Des drones ukrainiens ont frappé un musée historique à Sébastopol, en Crimée, annexée par la Russie, déclenchant un incendie dans le toit, alors que les autorités russes ont réduit les horaires des trains de nuit dans un contexte d’intensification des attaques aériennes à travers la péninsule et au plus profond de la Russie.
Le gouverneur de Sébastopol installé par la Russie, Mikhaïl Razvozhayev, a annoncé les dégâts sur Telegram mercredi matin.
« Le drone a endommagé le bâtiment du Panorama « Défense de Sébastopol 1854-1855″ [peinture], le toit est en feu », a-t-il déclaré. « Ce bâtiment n’est pas seulement un musée, c’est un symbole de résilience, qui a encaissé à plusieurs reprises les coups de l’ennemi. »
Le musée commémore la guerre de Crimée menée par la Russie entre 1853 et 1856 contre une coalition comprenant l’Empire ottoman.
Razvozhayev a déclaré que pendant le siège de Sébastopol pendant la Seconde Guerre mondiale, « le bâtiment Panorama a été soumis à des bombardements massifs de l’aviation allemande ». Il a déclaré : « L’ennemi paiera pour ce sacrilège ! »
Les services d’urgence, notamment le ministère russe des Urgences et le service de secours de Sébastopol, ont été déployés sur le site et ont éteint l’incendie, ont rapporté les médias russes.
Les autorités de Crimée ont également réduit les horaires des trains de nuit après qu’une attaque de drone lundi a blessé un conducteur de locomotive et tué son assistant.
Le gouverneur de Crimée, Sergueï Aksyonov, a confirmé sur Telegram que le drone avait heurté le train de voyageurs numéro 68 Moscou-Simferopol, heurtant la locomotive.
« L’assistant du conducteur de la locomotive a été tué et le conducteur de la locomotive a été blessé. Les passagers n’ont pas été blessés », a déclaré Aksyonov. Huit trains de voyageurs ont été arrêtés et tous les passagers ont été évacués en bus vers Simferopol et Sébastopol.

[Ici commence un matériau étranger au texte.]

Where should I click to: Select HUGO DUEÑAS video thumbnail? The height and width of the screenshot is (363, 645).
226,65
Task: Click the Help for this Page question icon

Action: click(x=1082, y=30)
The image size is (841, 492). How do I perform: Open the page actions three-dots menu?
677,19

La péninsule de la mer Noire, annexée par la Russie à l’Ukraine en 2014, est confrontée à des pénuries de carburant suite aux récentes attaques de drones ukrainiens au début de la période des fêtes.
Les informations locales indiquent que la vente commerciale sans restriction d’essence aux civils a été complètement suspendue dans toute la péninsule. Le carburant est actuellement strictement rationné, réservé aux services d’intervention d’urgence ou accessible uniquement via des bons délivrés par l’État, étroitement surveillés.

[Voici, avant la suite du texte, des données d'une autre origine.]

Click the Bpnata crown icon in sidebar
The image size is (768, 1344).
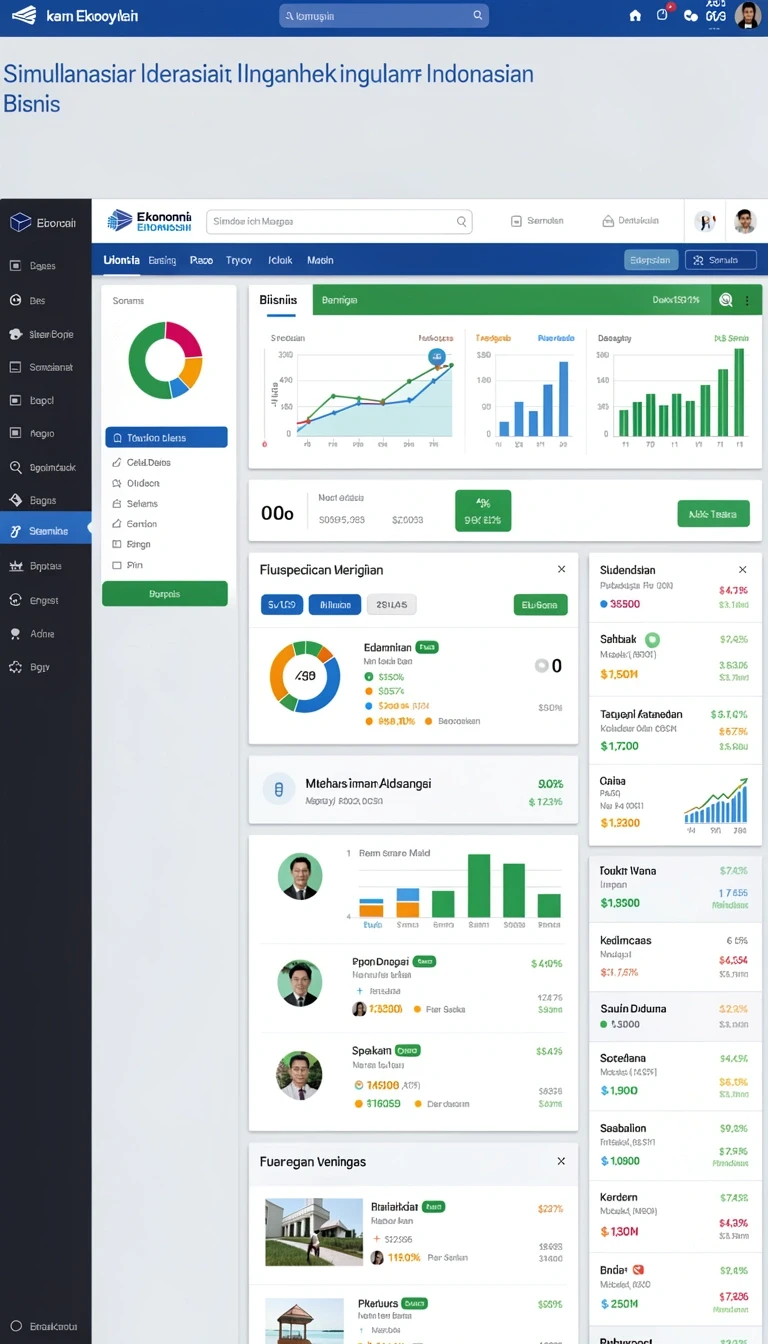pos(15,566)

Les responsables du ministère russe de la Défense ont rapporté du jour au lendemain que les systèmes de défense aérienne avaient détruit 326 drones ukrainiens au-dessus de la Russie, dont plus d’une douzaine se dirigeant vers Moscou.

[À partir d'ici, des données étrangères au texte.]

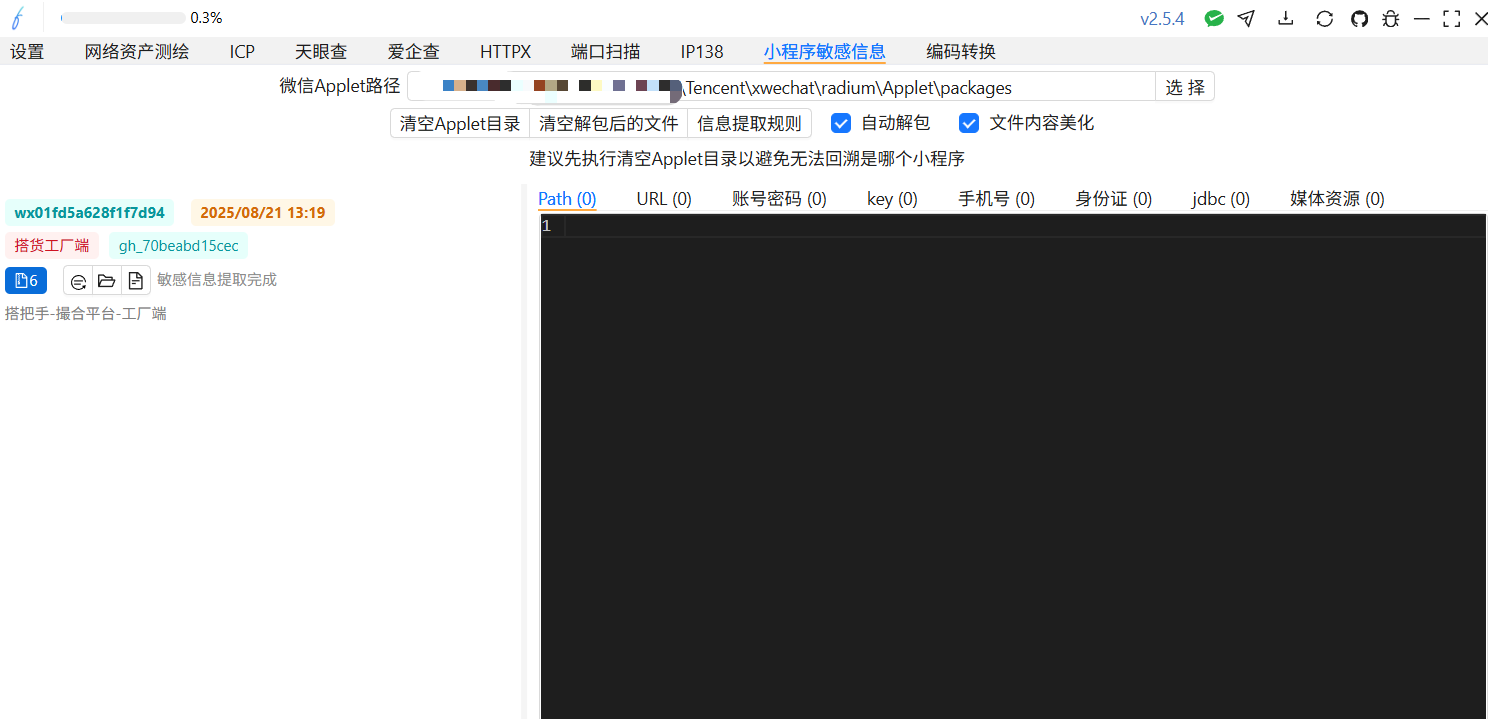Click the blue package count badge showing 6
This screenshot has height=719, width=1488.
pos(26,281)
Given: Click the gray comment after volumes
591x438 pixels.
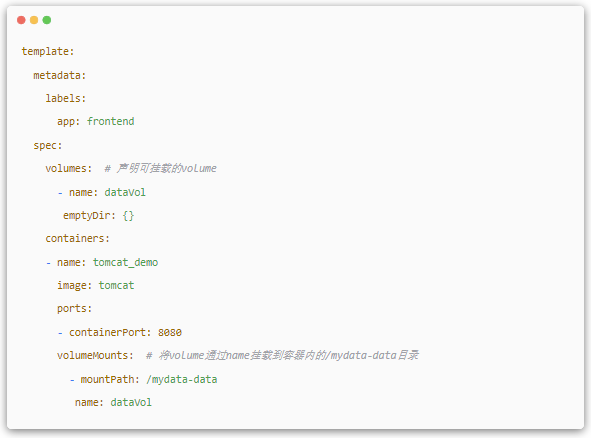Looking at the screenshot, I should 160,168.
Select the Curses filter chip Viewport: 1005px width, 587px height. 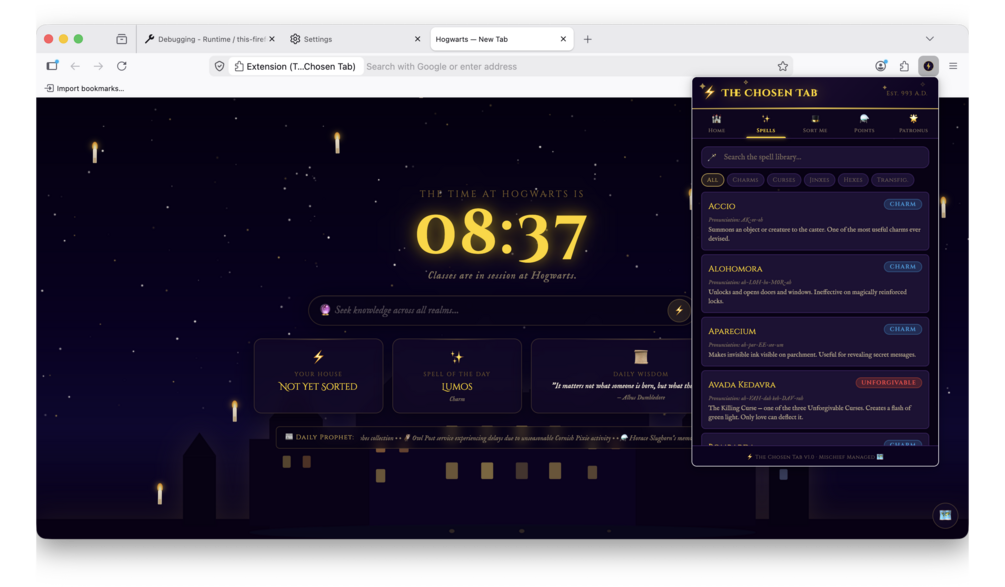click(783, 180)
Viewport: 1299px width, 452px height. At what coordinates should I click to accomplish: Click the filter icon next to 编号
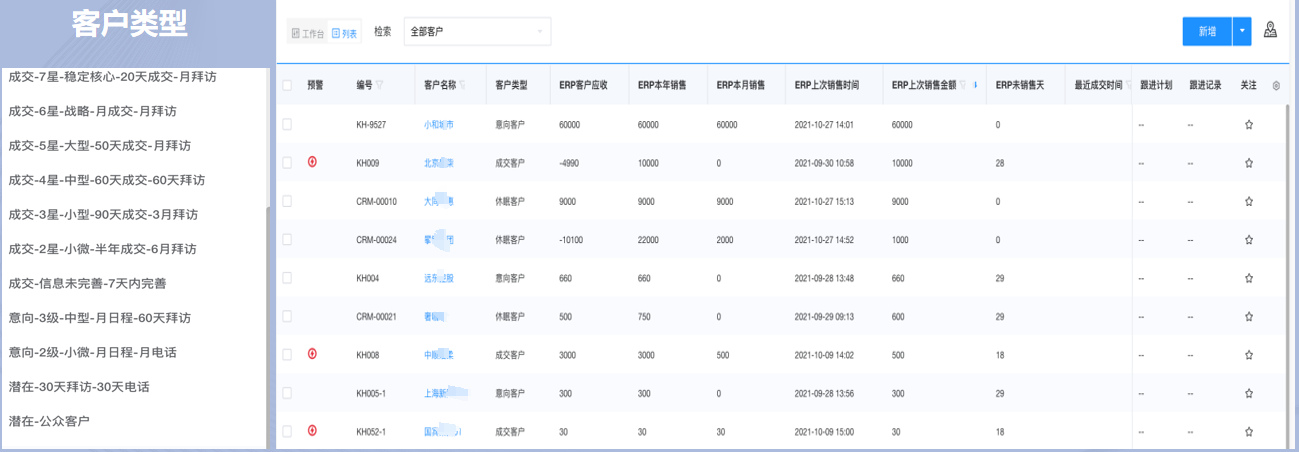(x=380, y=86)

À Novokouïbychevsk, dans la région pétrolière russe de Samara, qui abrite les raffineries de Rosneft, les gouverneurs régionaux ont déclaré que les autorités avaient repoussé les attaques de drones tout en exhortant un million d’habitants à se mettre à l’abri. La chaîne russe OSINT Astra a confirmé que la raffinerie de pétrole de Kuibyshevsk était en feu après l’attaque d’au moins 29 drones.
Dans la région russe de Rostov, frontalière avec l’Ukraine, la chute de débris d’un drone a déclenché un incendie dans un réservoir de carburant sur un site civil. Dans la région centrale de Vladimir, deux installations industrielles ont pris feu.
De rares alertes aux raids aériens ont été émises dans les régions pétrolières isolées de Khanty-Mansiysk, Perm et Tioumen, ainsi que dans les régions industrielles montagneuses de l’Oural, Chelyabinsk et Sverdlovsk.
Le président ukrainien Volodymyr Zelensky a proposé la semaine dernière des pourparlers en face-à-face avec Poutine, ce que le dirigeant russe a rejeté. Après l’incident du train, le Kremlin a déclaré que l’Ukraine sapait les efforts de résolution pacifique.